Auf einer tieferen Ebene fühle ich mich schuldig, weil ich den größten Teil meines frühen Lebens mit meiner Familie vergessen habe – es fühlt sich an, als hätte ich sie im Stich gelassen. Aber auf einer anderen Ebene ist mir klar, dass es die Brutalität der Nazis war, die riesige Löcher in das Gewebe meines Gedächtnisses gebrannt hat, die all das Schöne, die Unschuld und die Freude, alles was in den Jahren zuvor geschehen war, zerstört haben. Vielleicht diente mir das Verdrängen meines frühen, glücklichen Lebens auch tatsächlich als Überlebensstrategie in den Lagern. So oder so?: Mein Verstand und meine Gefühle schalteten ab. Ich stand jeden Morgen auf und tat, was zu tun war, um eine weitere Stunde zu leben. Ich konnte keine emotionale Energie dafür aufwenden, mich an das zu erinnern, was mir gestohlen worden war. Geist, Herz und Körper mussten sich auf das unmittelbare Überleben konzentrieren. Ich lernte, dass ich auch dann, wenn ich schwierige Entscheidungen zu treffen hatte, immer versuchen musste, das Richtige zu tun. Vielleicht trug ich diesen Pragmatismus bereits in mir, und ich konnte darauf zurückgreifen. Auf jeden Fall begleitet er mich bis zum heutigen Tag.

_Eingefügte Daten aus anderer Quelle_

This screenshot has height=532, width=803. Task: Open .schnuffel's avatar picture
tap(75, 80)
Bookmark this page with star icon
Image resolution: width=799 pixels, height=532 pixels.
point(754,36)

Ich erinnere mich an ein paar schöne Dinge während meiner Kindheit in Krakau, der charmanten, alten Stadt, in der ich am 18. Oktober 1928 als Sohn von Shaindel (Shari) und Lazar Leser geboren wurde. Die Familie meiner schönen jungen Mutter war seit Generationen prominent und hoch angesehen in der Gemeinde im damals tschechoslowakischen Munkács. Als orthodoxe Juden lebten sie ihr Leben streng nach den religiösen Gesetzen des Talmuds. Meiner Mutter, eines von sieben Geschwistern, gefiel es, Teil einer großen Familie zu sein, und sie liebte ihren Mann und ihre fünf Kinder. Sie war schlank und anmutig und hatte ein erstaunliches Gespür für Mode.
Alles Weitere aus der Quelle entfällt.